◆ **Exercise description**: Check each line of the records for "dimensions"; collect those that have it.
╭─ Record set
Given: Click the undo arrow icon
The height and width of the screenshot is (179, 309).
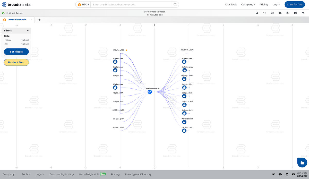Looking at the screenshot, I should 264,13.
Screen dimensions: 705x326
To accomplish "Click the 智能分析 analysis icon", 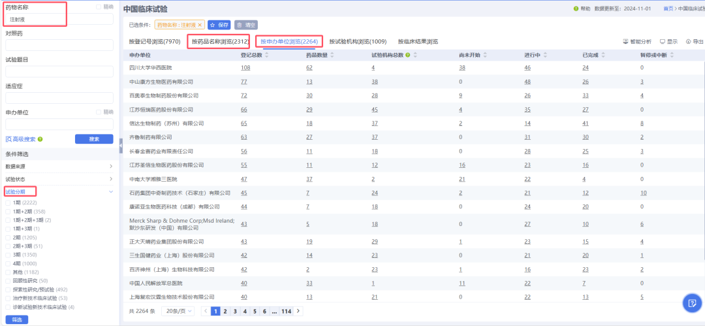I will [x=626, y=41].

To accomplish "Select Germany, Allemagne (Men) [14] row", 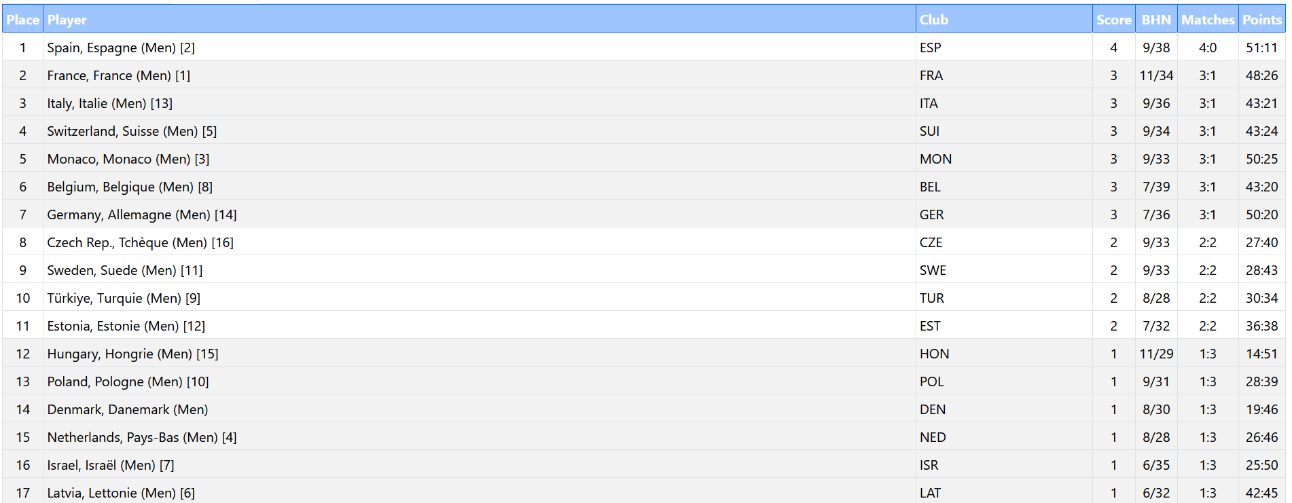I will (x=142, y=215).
╰─
╭─ Record set
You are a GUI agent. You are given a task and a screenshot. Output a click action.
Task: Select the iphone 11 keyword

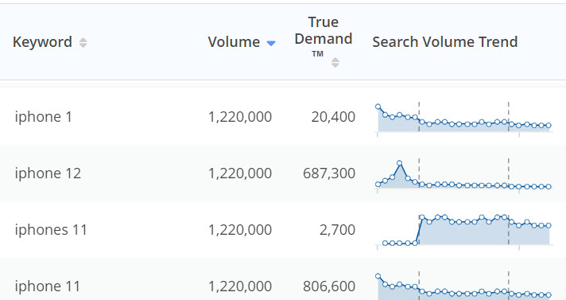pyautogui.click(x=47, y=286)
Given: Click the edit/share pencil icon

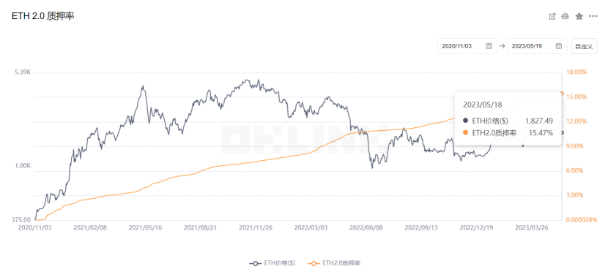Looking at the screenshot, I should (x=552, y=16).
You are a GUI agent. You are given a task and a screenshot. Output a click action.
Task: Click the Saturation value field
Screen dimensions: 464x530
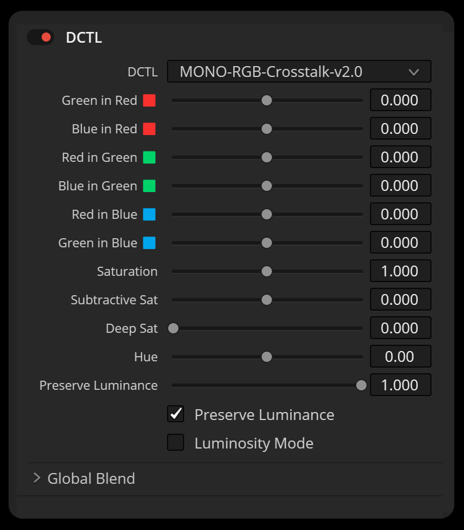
╰─
╭─ Record set
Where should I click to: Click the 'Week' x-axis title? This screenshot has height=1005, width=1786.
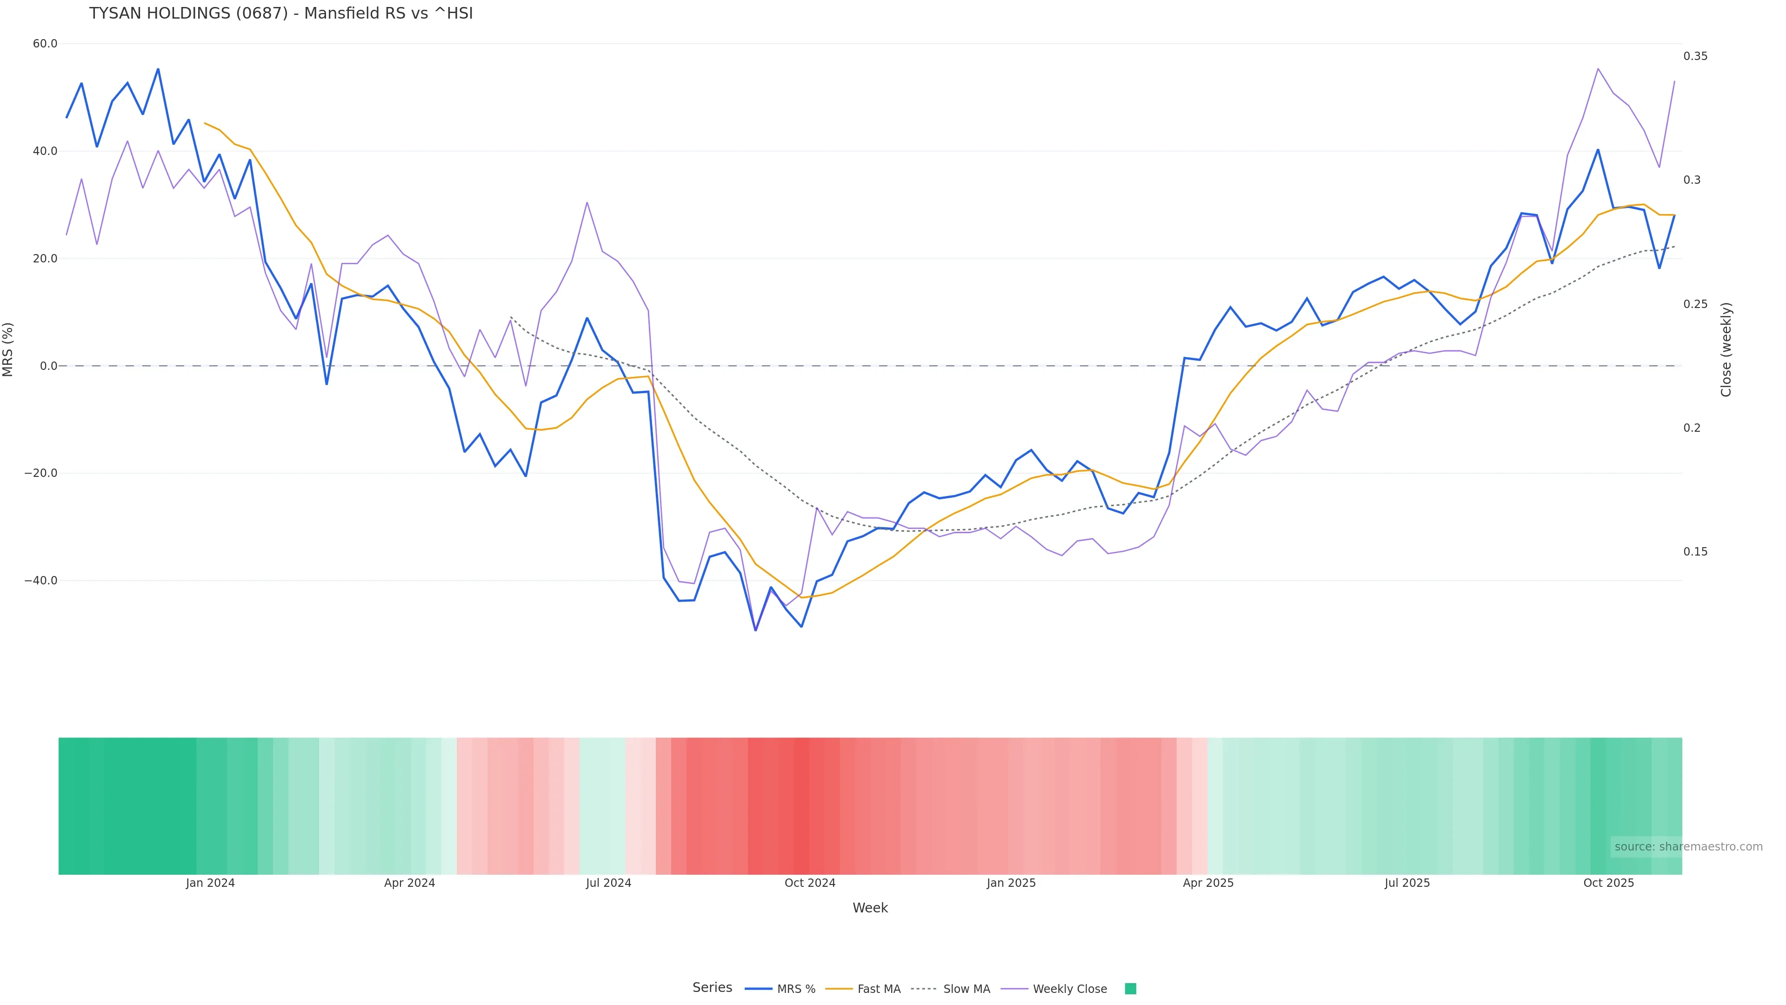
╰─
◆ **Answer to the problem**:
Screen dimensions: 705x326
Screen dimensions: 464x530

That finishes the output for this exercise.